Diferentemente dos modelos tradicionais de financiamento climático, o TFFF baseia suas recompensas no estoque de floresta em pé e nas áreas efetivamente restauradas, calculados em hectares, e não em emissões evitadas de CO₂. Esse desenho busca valorizar a conservação contínua e a integridade ecológica de grandes áreas florestais, estimulando políticas de preservação que ultrapassam a lógica restrita das compensações de carbono.

Além disso, a iniciativa determina que ao menos 20% dos recursos recebidos por cada país sejam destinados diretamente às comunidades indígenas, locais e tradicionais, garantindo que os benefícios alcancem quem exerce papel central na proteção e gestão sustentável das florestas.

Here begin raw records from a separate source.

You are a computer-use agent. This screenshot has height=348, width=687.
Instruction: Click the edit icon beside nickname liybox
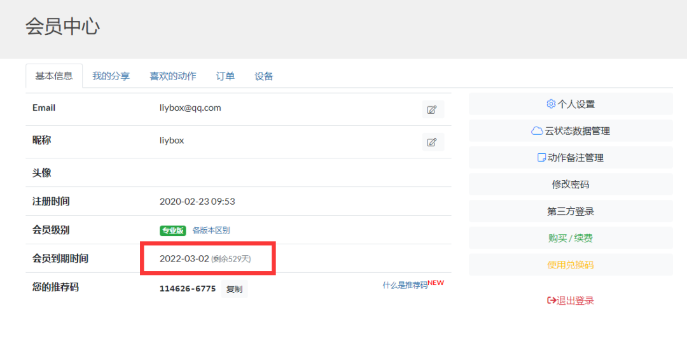433,142
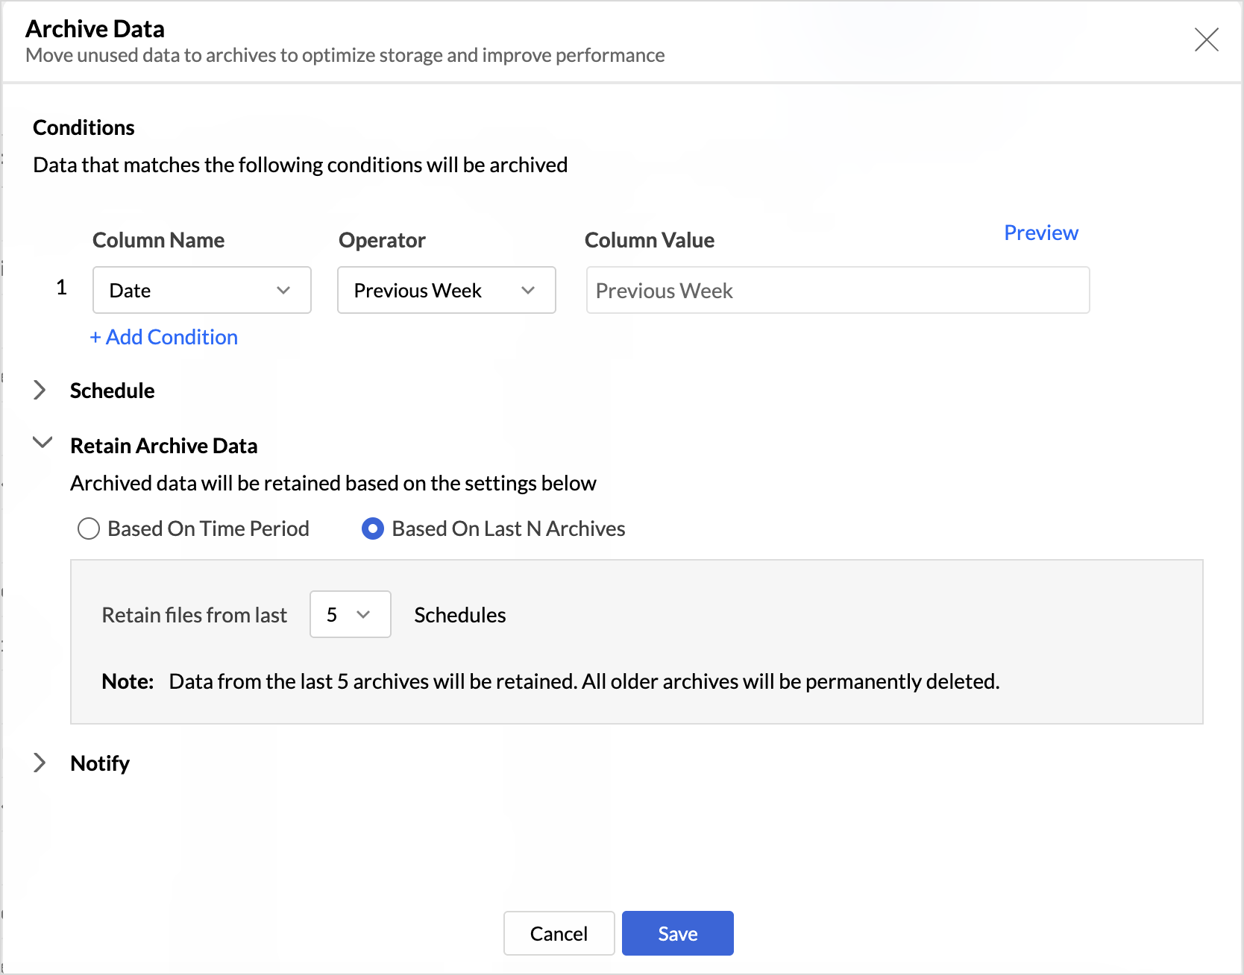The image size is (1244, 975).
Task: Select Based On Time Period radio option
Action: (89, 528)
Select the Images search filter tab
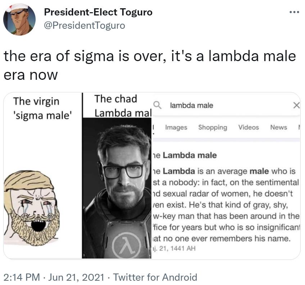This screenshot has height=285, width=305. click(x=176, y=127)
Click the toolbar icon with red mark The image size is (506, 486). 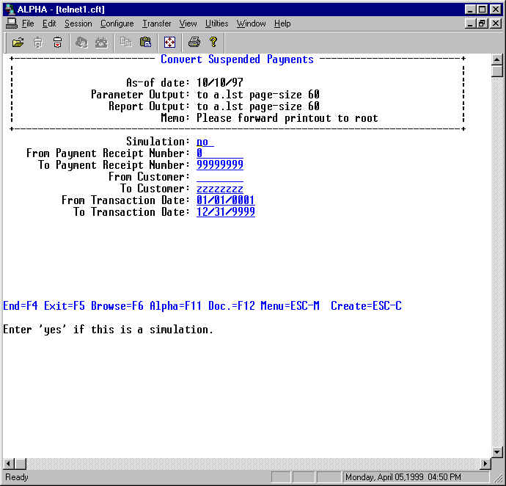point(57,43)
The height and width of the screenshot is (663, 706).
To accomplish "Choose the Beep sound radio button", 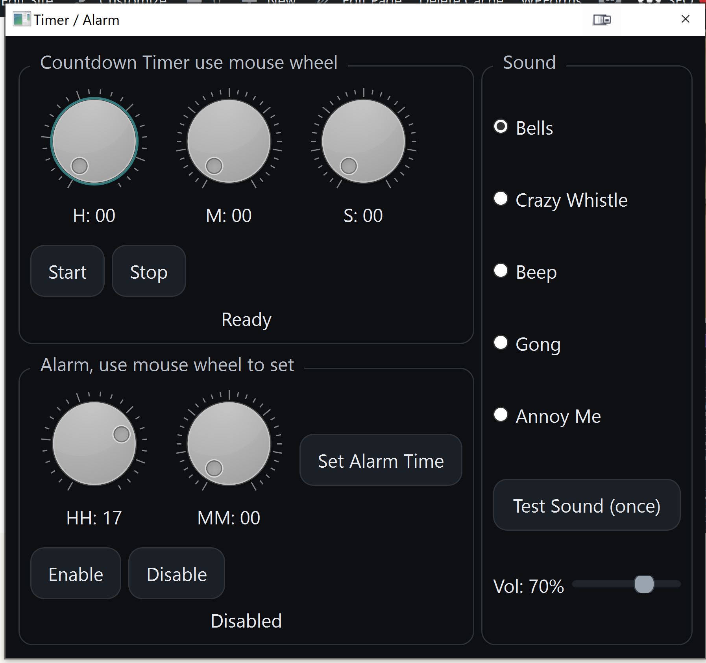I will tap(501, 271).
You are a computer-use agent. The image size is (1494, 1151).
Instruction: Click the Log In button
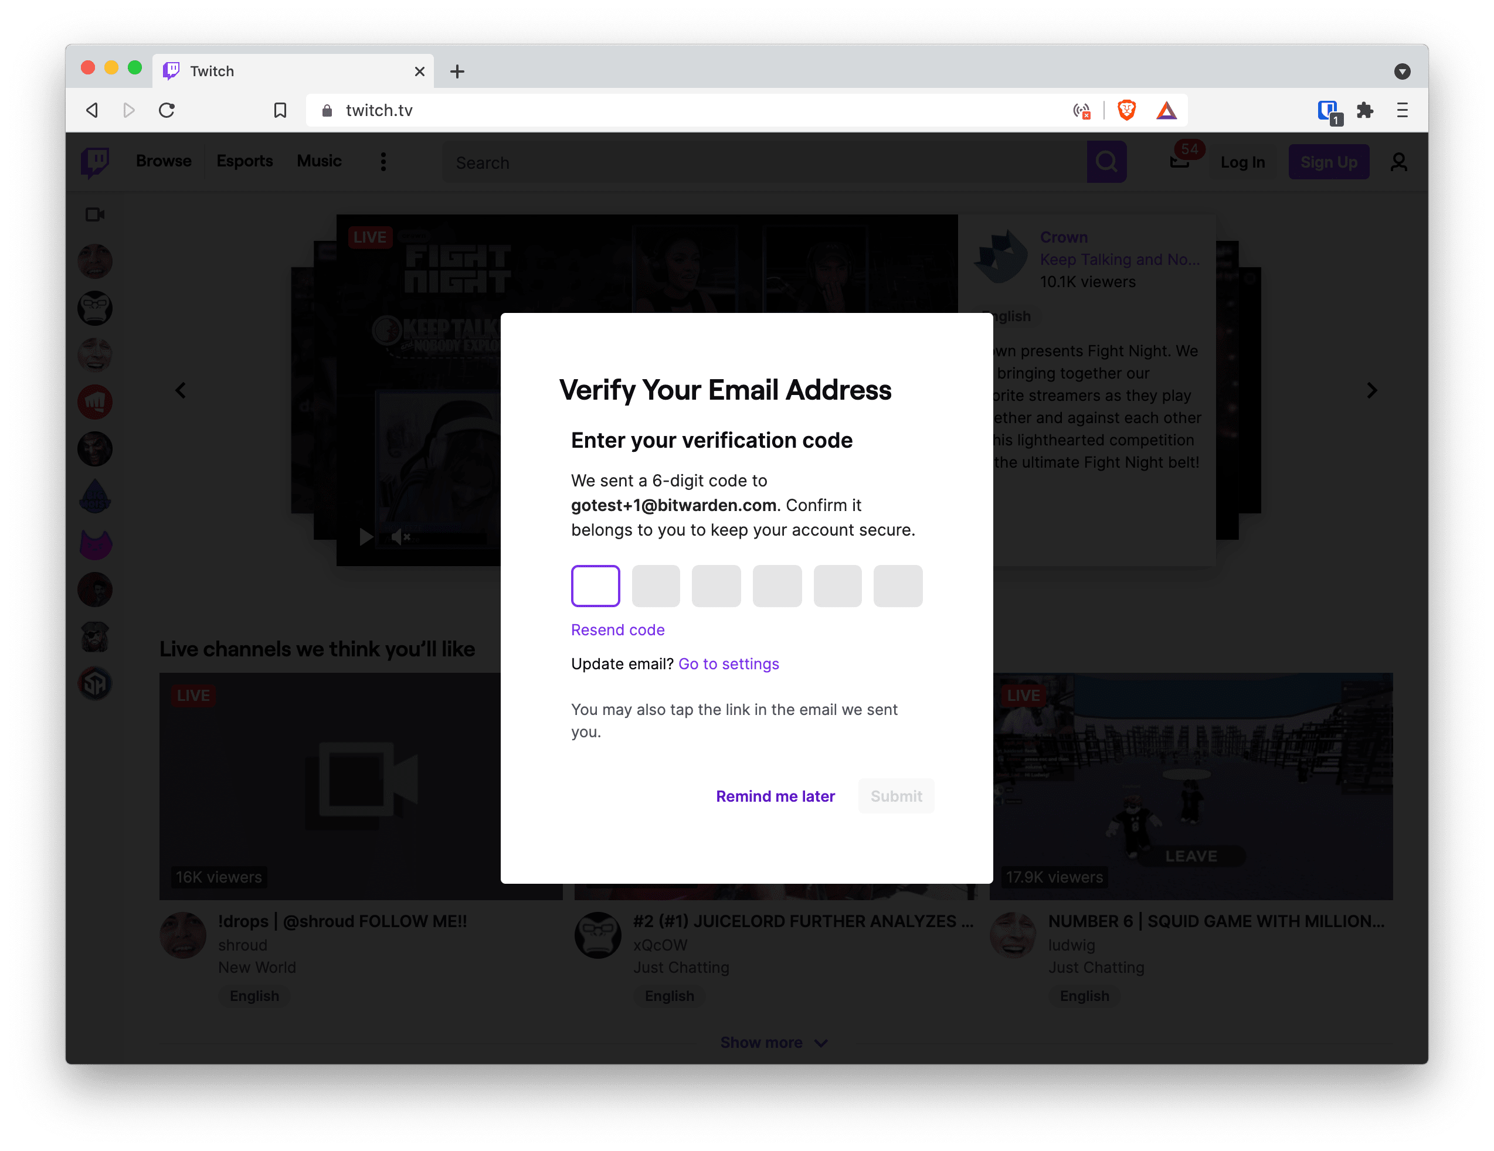pos(1242,161)
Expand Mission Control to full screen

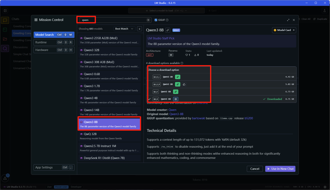tap(288, 20)
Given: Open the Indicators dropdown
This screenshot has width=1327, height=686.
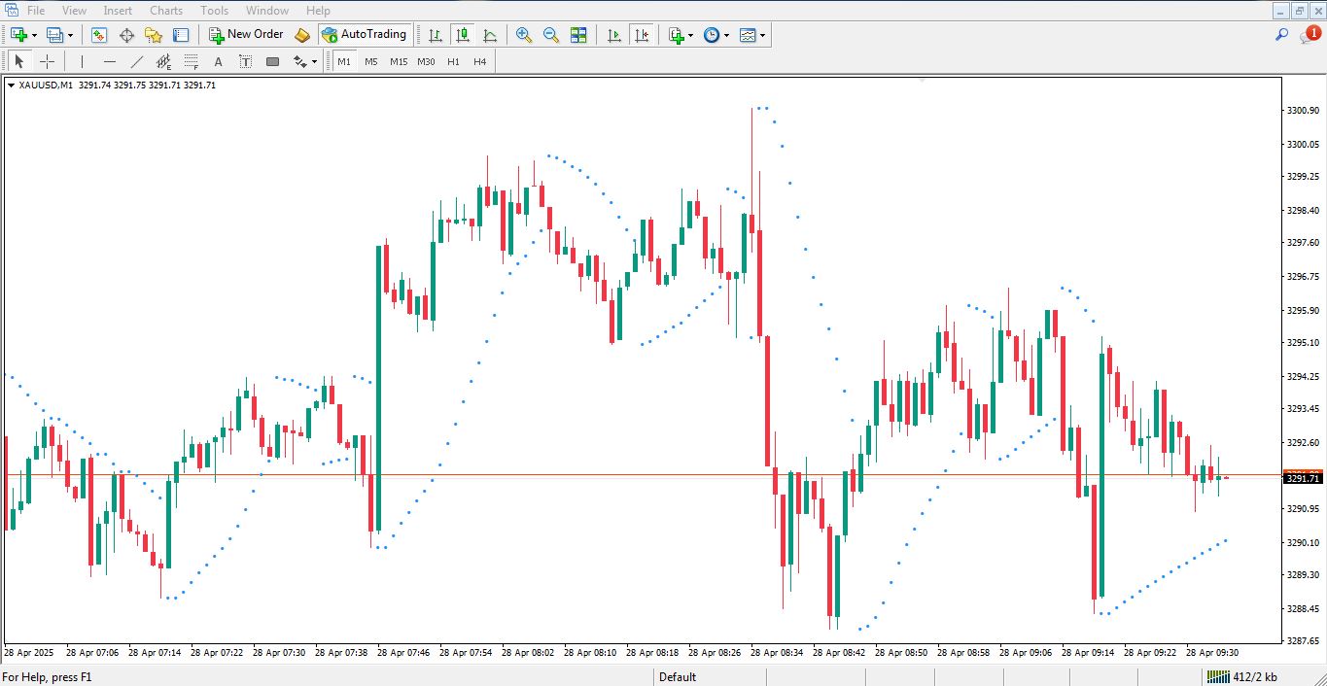Looking at the screenshot, I should [677, 35].
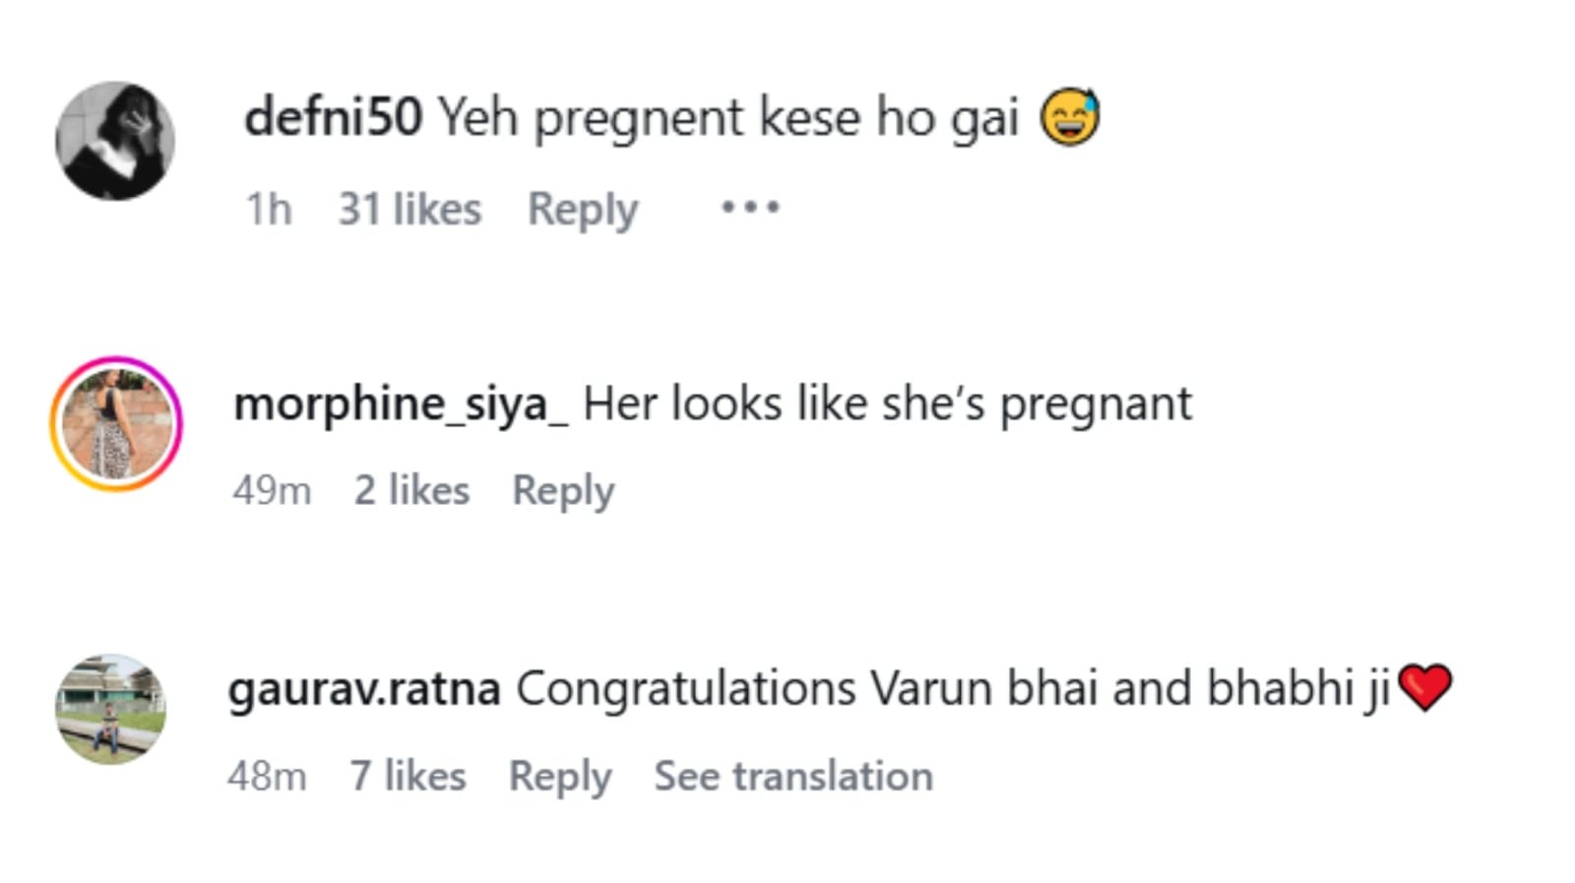The height and width of the screenshot is (883, 1575).
Task: Click the 49m comment timestamp
Action: tap(272, 490)
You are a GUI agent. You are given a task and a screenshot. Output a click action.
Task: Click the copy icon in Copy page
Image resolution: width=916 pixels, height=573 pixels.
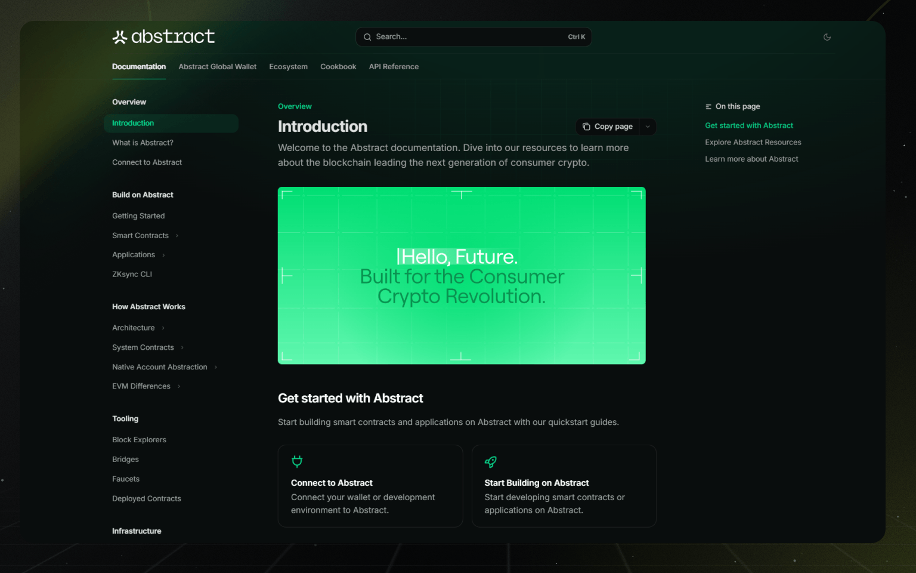[586, 127]
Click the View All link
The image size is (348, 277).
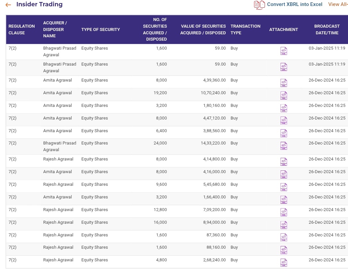point(337,4)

O TFFF redefine o financiamento ambiental ao usar instrumentos essencialmente orçamentários dentro de uma arquitetura de capital alavancado. Conforme a Nota de Conceito[2], estrutura-se com uma separação rígida entre um mecanismo político — um FIF no Banco Mundial — e um fundo de investimento independente (TFIF), cujo dever fiduciário é voltado ao mercado de capitais. Em essência, aplica ao financiamento climático a lógica da securitização: máxima proteção aos credores e transferência do risco ao elo institucional mais frágil, agora transposta para a governança ambiental.

O que se apresenta como inovação, na prática, é a contratualização da política ambiental em grau inédito. Países florestais assumem obrigações em troca da expectativa de transferências de recursos do fundo. A discussão lembra, em certa medida, o que o STF teve de analisar ao enfrentar a paralisia do Fundo Clima (ADPF 708) e do Fundo Amazônia (ADO 59): a tensão entre o dever estatal de proteger o meio ambiente e as estruturas financeiras utilizadas para viabilizar essa proteção.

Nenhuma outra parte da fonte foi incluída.